New Development

I started designing an ‘Extreme Metal’ pickup back in August with the help of Raj Singarajah from Dynamic Rage Studio in Auckland, well, today we finalized the design.

It’s been a long journey but I’m delighted. I heard the final prototype in the studio this afternoon and it does everything I wanted it to.

Raj has put in so much work and catalogued the audio for each stage.

It’s still going to be a little while before there are any production models though.

I’m having magnets made, I need to get poles made, I’ve redesigned the base plate so I need to get those made, I need to get bobbins made, there are some other parts I’ve added to shape the magnetic field, they need to be made. All that stuff will me made in NZ except the magnets.

In the end there will be 6 and 7 string models as well as a slanted version for multiscale.

So folks, keep watching this space, it is on the way.

Here’s Raj with one of the early prototypes.

Gold Foil Pickup re-wind

Gold Foil pickups are not for everyone or for every situation. They are low powered with no shortage of high end.

Tokai Gold Foil

This pickup came to me with the coil reading ‘open circuit’ on the meter so it was likely it would need re-winding. It’s a Tokai from the 1960’s

You never know what you’ll find inside these.

Under all that gold and chrome there is a very scruffy little coil wound directly around a ceramic magnet. There isn’t a bobbin which makes it rather tricky to work with.

I never just re-wind a pickup without testing all the connections first just in case it was just a dry joint. This time it paid off, one of the connections had failed. The repair turned out to be fairly simple.

Feel free to email or call if you have a broken pickup.

‘63 Jazzmaster pickup re-wind

I recently had this ‘63 Jazzmaster pickup in for a re-wind and thought I’d take the opportunity to talk about what gives them such a unique sound.

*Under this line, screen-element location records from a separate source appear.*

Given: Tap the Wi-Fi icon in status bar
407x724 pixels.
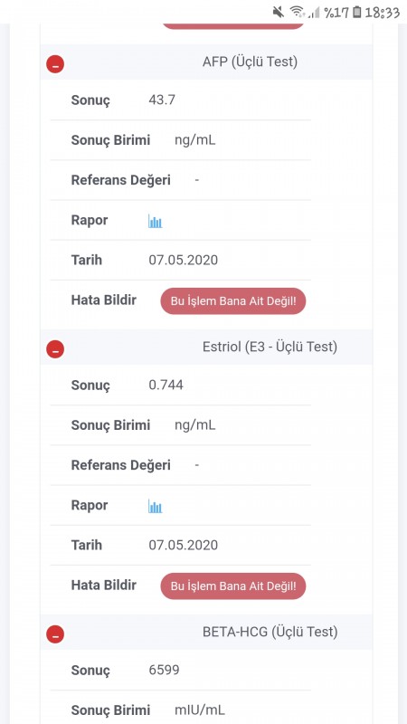Looking at the screenshot, I should click(x=298, y=12).
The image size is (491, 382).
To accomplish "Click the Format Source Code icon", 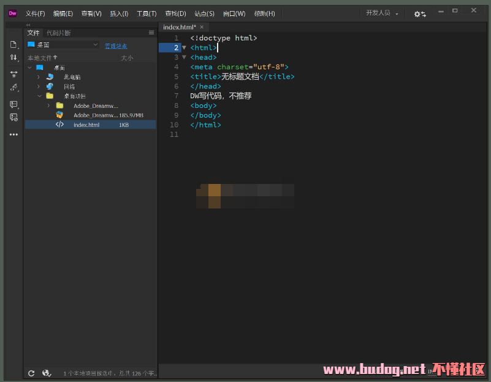I will point(13,88).
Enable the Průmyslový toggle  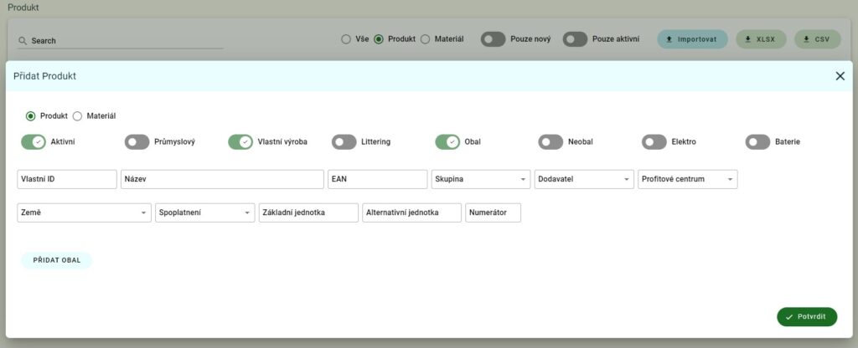pyautogui.click(x=137, y=142)
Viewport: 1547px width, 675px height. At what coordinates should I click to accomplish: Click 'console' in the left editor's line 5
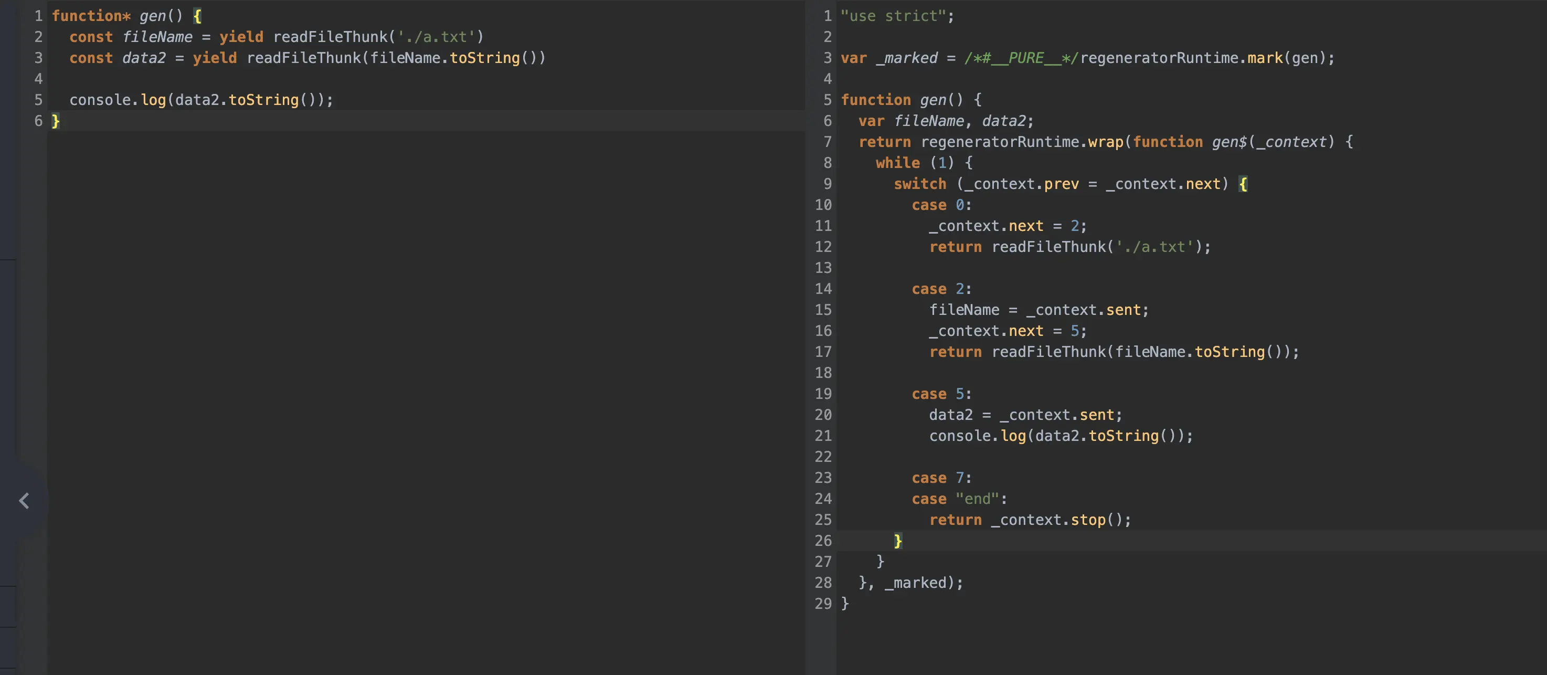[100, 100]

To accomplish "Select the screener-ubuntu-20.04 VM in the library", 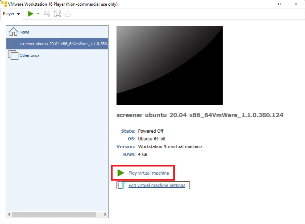I will 63,44.
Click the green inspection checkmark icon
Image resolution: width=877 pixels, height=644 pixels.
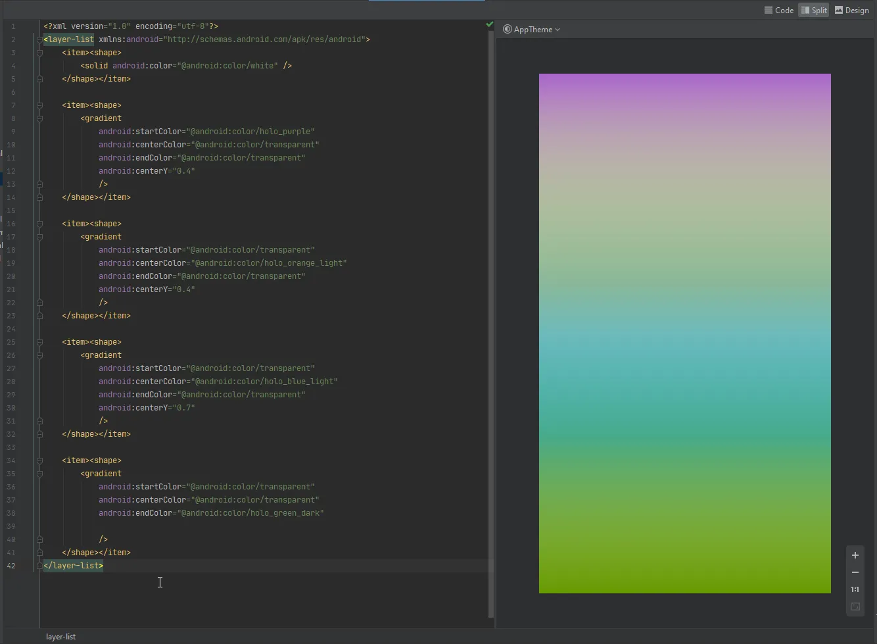tap(489, 24)
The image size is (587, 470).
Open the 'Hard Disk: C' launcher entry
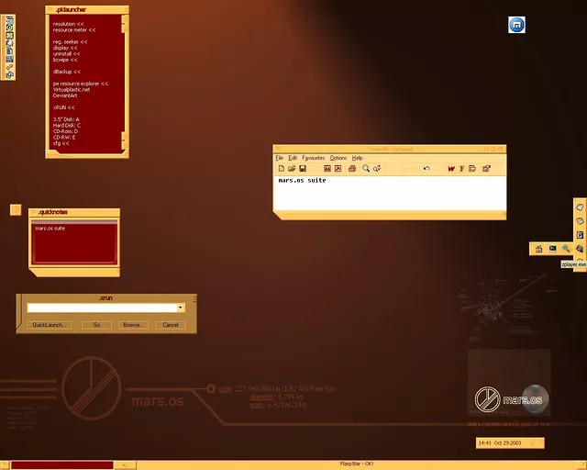click(x=66, y=125)
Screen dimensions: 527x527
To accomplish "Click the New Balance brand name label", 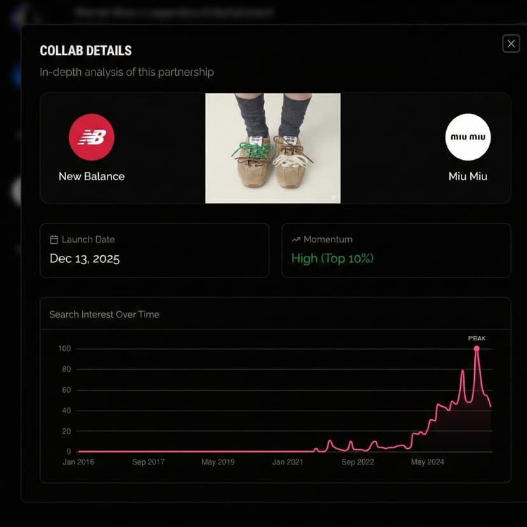I will [x=92, y=176].
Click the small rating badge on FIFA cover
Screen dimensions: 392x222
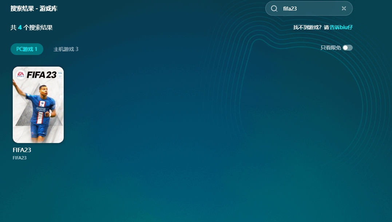pyautogui.click(x=60, y=75)
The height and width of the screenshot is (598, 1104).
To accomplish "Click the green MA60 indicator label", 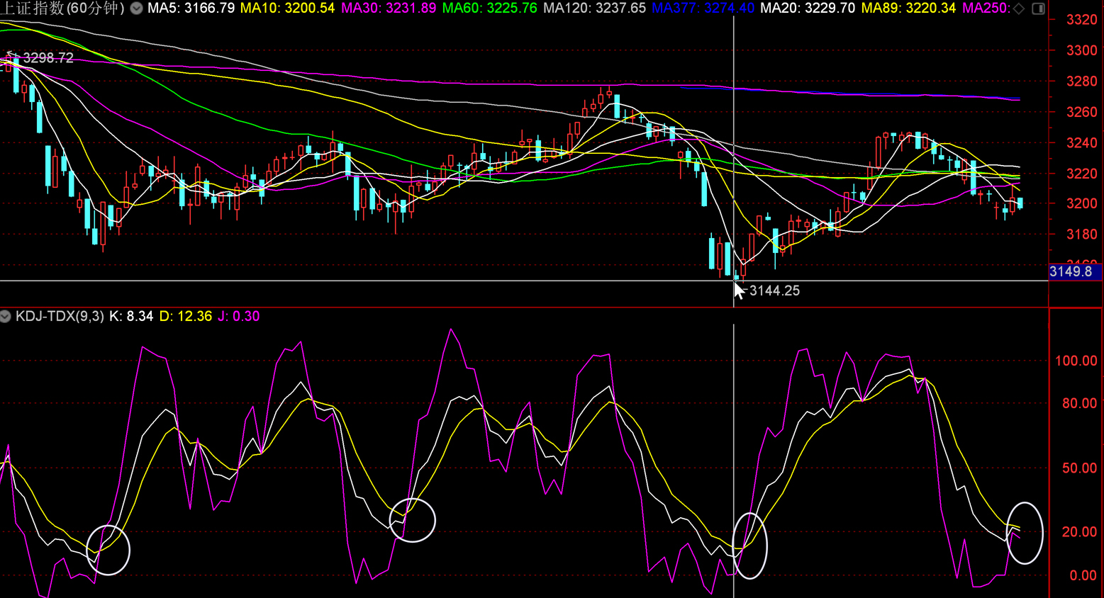I will 489,9.
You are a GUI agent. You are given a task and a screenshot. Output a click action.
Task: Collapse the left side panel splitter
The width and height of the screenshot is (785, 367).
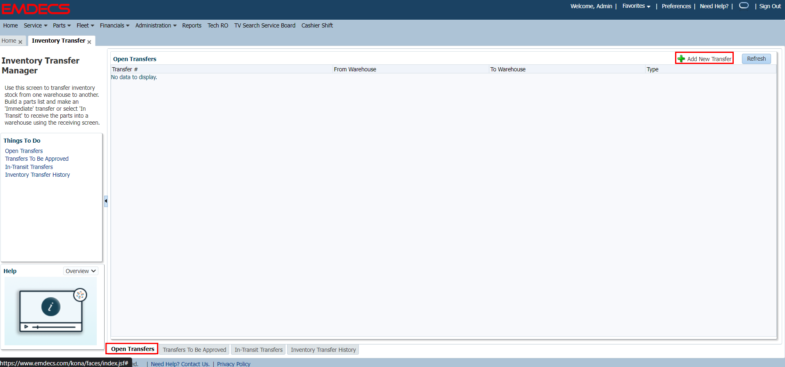[x=106, y=201]

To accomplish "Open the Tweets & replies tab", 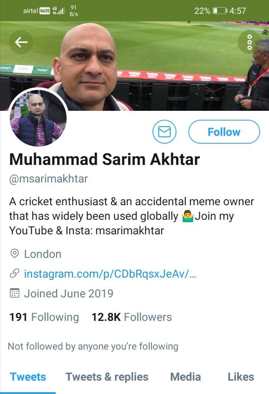I will (107, 377).
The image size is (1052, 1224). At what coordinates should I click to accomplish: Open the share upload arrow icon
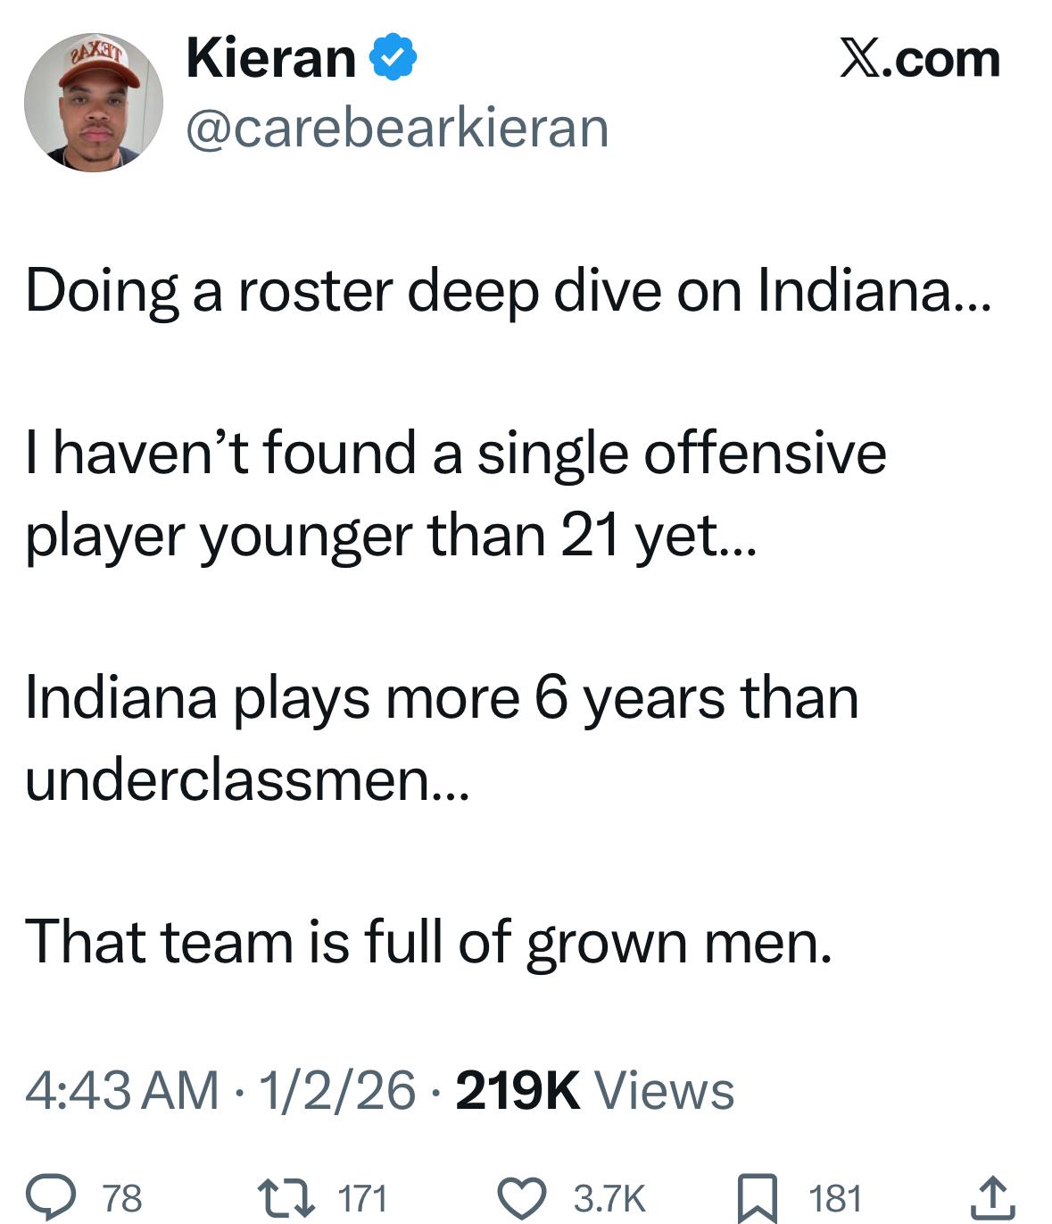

What gives a Jazzmaster that smooth, full ring? The simple answer is ‘coil geometry’.

As you can see it’s a very thin pickup. That means that less of the winding is close to the magnet.

A Strat is a much taller pickup, the windings are closer to the magnets and so has a more immediate, snappy tone. You could say a Strat is more efficient.

The gauge of wire and number of turns is very similar to a Strat but this geometry makes all the difference. The further away from the magnet a winding gets the less treble and the less response.

And to accommodate enough wire in such a thin pickup it needs to be wide.